Click to See Complete Forum and Search --> : Need help with a bash script...


George Kilroy
04-28-2002, 08:54 PM
I'm running an older terminal and midnight commander (curses) doesn't clear the screen right when I quit mc. Rather than type 'clear' three million more times in my life, I've decided to make a little bash script that will do it for me. I'll name that script 'mc2' and run that instead of 'mc'.
#!/bin/sh
exec mc
clear
This clears the terminal just as mc finishes starting up, so how can I make the 'clear' part waits until after mc been killed?

[ 28 April 2002: Message edited by: George Kilroy ]

Disc0stoo
04-28-2002, 09:06 PM
I think if you take out the "exec" it'll do what you want. But lemme make a suggestion: instead of doing that just put an alias in your ~/.bashrc that says:

alias mc="mc && clear"

Then when you type mc it'll do just that.

George Kilroy
04-28-2002, 10:18 PM
Ah, thanks much.

stiles
04-29-2002, 07:11 PM
Originally posted by George Kilroy:
<STRONG>
#!/bin/sh
exec mc
clear
This clears the terminal just as mc finishes starting up, so how can I make the 'clear' part waits until after mc been killed?
</STRONG>

exec executes whatever command in place of the current process and does not fork. Take out exec and your script should work as expected. When you fork mc the partent shell will wait till the child is finnished before executing the rest of the script (same thing applies to the alias that Disc0stoo shared, which is a cool way to get the job done).

bwkaz
04-30-2002, 09:09 AM
But note that if you ever pass options to mc, the alias will not work. What an alias does is wherever the shell sees the left-hand side of the alias, it replaces it with the right-hand side.
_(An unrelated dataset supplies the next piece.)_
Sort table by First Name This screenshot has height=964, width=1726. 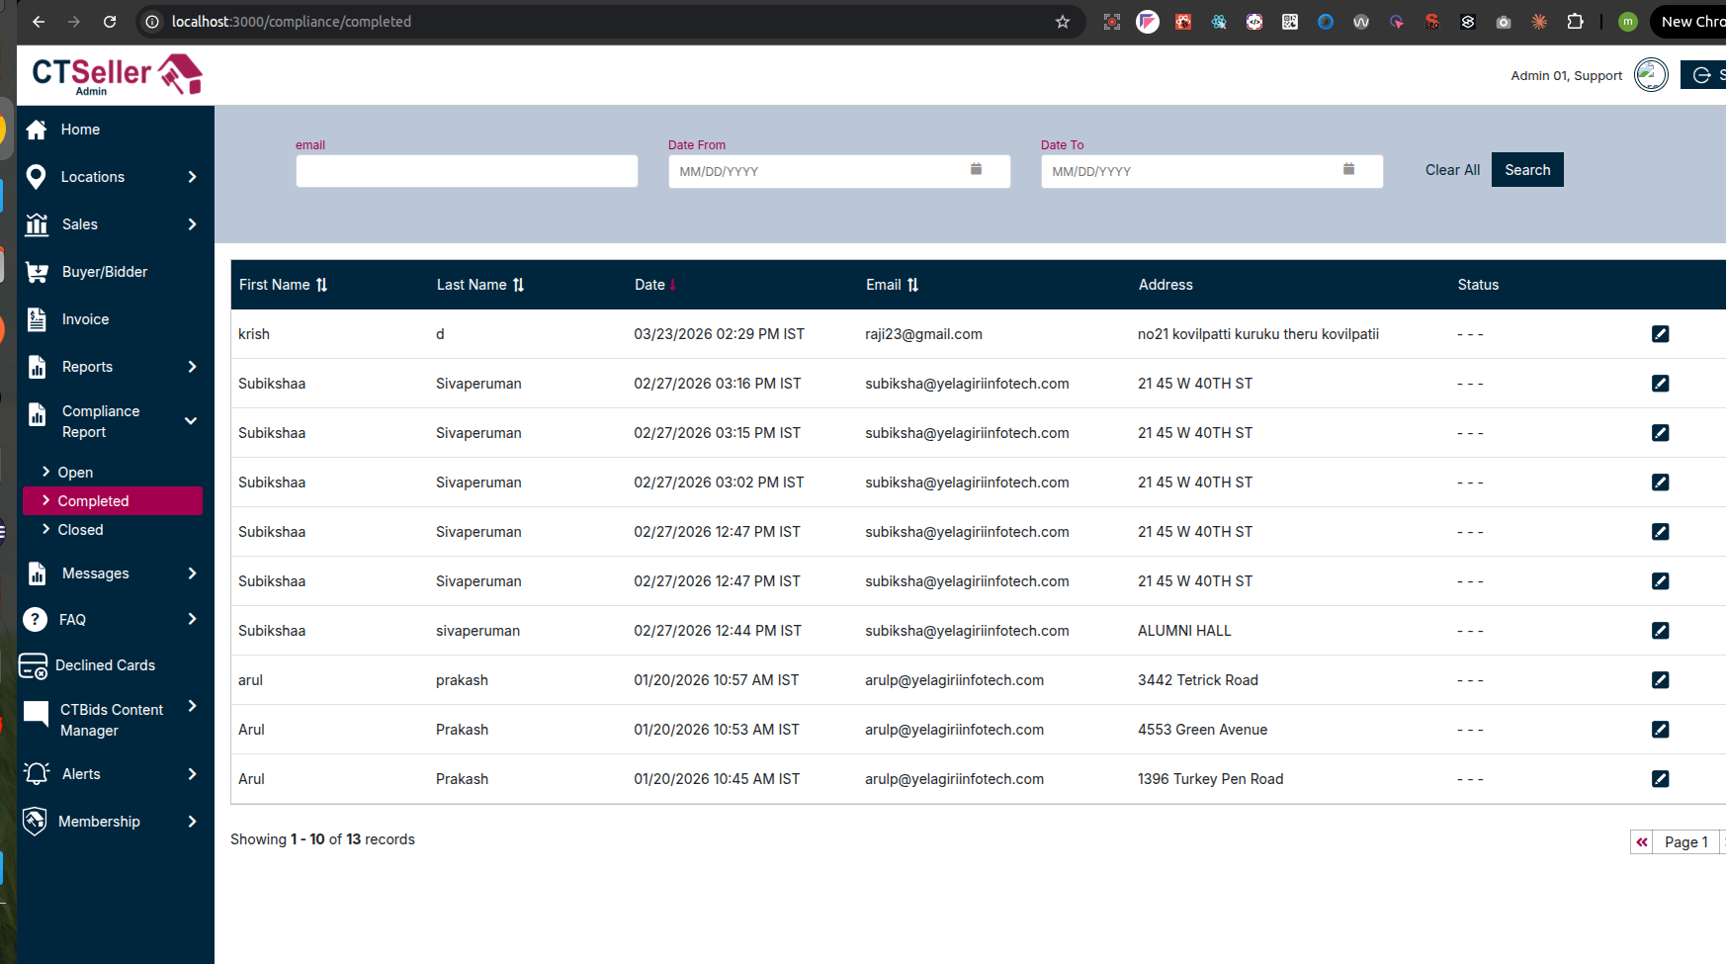pos(321,285)
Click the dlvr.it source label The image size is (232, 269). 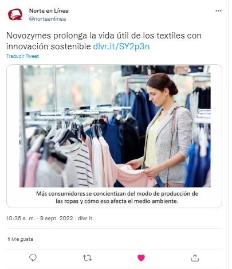coord(85,219)
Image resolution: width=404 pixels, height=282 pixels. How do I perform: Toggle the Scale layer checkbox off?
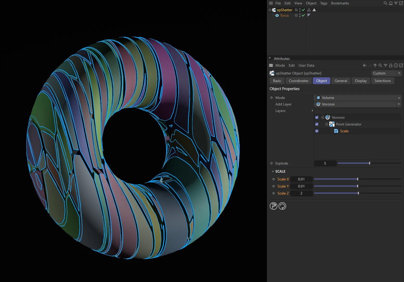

So if you said, for example:

mc /usr/local/lib

Then the shell would turn it into this:

mc && clear /usr/local/lib

You might get a very strange error from clear, or you might get no errors but mc won't open up in the right place, or something else entirely might happen.

However, if your script looks like this:

#!/bin/sh
mc "$@"
clear

Then you will be able to pass your script options, and they will be passed on to the mc executable.